▶ _Records for this task_
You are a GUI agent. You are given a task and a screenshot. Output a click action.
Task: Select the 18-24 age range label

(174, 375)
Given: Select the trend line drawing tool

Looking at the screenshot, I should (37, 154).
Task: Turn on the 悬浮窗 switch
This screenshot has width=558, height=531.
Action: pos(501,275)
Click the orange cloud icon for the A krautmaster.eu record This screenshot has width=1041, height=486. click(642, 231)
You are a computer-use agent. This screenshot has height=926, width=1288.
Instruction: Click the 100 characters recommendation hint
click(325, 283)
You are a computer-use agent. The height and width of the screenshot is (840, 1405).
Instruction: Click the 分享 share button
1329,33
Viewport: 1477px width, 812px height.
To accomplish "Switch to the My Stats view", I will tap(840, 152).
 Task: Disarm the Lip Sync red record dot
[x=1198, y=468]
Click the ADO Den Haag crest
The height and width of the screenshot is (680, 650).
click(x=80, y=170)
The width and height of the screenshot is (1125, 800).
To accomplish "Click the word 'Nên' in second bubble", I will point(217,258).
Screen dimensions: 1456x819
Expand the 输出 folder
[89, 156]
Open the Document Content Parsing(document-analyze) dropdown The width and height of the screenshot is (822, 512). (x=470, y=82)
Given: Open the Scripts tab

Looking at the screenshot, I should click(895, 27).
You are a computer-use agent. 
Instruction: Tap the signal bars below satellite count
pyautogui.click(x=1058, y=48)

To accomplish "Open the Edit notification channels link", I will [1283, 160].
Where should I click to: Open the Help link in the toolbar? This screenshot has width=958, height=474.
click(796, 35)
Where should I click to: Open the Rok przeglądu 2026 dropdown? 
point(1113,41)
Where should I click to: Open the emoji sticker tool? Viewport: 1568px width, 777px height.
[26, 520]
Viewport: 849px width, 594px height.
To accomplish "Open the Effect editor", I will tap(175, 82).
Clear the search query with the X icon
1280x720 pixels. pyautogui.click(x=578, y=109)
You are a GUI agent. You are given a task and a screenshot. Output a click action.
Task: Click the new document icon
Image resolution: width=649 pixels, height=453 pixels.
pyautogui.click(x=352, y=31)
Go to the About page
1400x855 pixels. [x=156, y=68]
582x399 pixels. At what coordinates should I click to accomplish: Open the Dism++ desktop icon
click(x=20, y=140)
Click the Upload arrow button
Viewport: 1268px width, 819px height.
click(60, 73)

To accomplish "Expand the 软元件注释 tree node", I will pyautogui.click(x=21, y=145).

▶ _What you should do_
Swap "Effect editor" for "Effects panel" in the records, starting at the line that has "Where should I click to: Open the Rok" and ending after the line that has "1280x720 pixels. pyautogui.click(x=578, y=109)". Return only those lines, with nothing else changed.

▶ _Response_
Where should I click to: Open the Rok przeglądu 2026 dropdown? 
point(1113,41)
Where should I click to: Open the emoji sticker tool? Viewport: 1568px width, 777px height.
[26, 520]
Viewport: 849px width, 594px height.
To accomplish "Open the Effects panel", I will tap(175, 82).
Clear the search query with the X icon
1280x720 pixels. pyautogui.click(x=578, y=109)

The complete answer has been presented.